No real symptoms to note except a sort of twitchiness. And sugar craving. Ate a whole bag of ginger snaps yesterday. But I'm too scrawny, so that's all right.
I'm already reading more. That's good. One thing I have going for me is that I have a ton of books in my place I haven't read yet, and I'm easily distracted.
I had to replace a bottle of wine I nipped from a friend I'm house-watching for. Went to the wine shop, bought one (1!) bottle, left it where I found it in her place, walked away. So thumbs up for me on that. I can't get cocky, though. I have to deal with the issues of why I drink too much, not tell myself how OK I am.
I'm trying a moderation path for now, not an abstinence one. I hope it's OK to talk about that here. I don't want to trigger anybody who's struggling.

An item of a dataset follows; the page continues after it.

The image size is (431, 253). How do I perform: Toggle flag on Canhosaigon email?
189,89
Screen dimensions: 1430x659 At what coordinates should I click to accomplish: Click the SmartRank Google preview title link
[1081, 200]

(Yes, I do know what happened to Audrey Kishline. Powerful cautionary tale, that. I do best with the carrot but I need a little stick in the background too. Oh well - at least I don't drive.)
The challenging part is that I'm a solitary drunk and I live alone. Well, with the cat, but she doesn't care whether I drink or not. (I'm a giggly, snuggly drunk, not a mean one. And sometimes ranty but she doesn't mind my politics.) So I have to care extra hard because no one's going to intervene or keep track on me.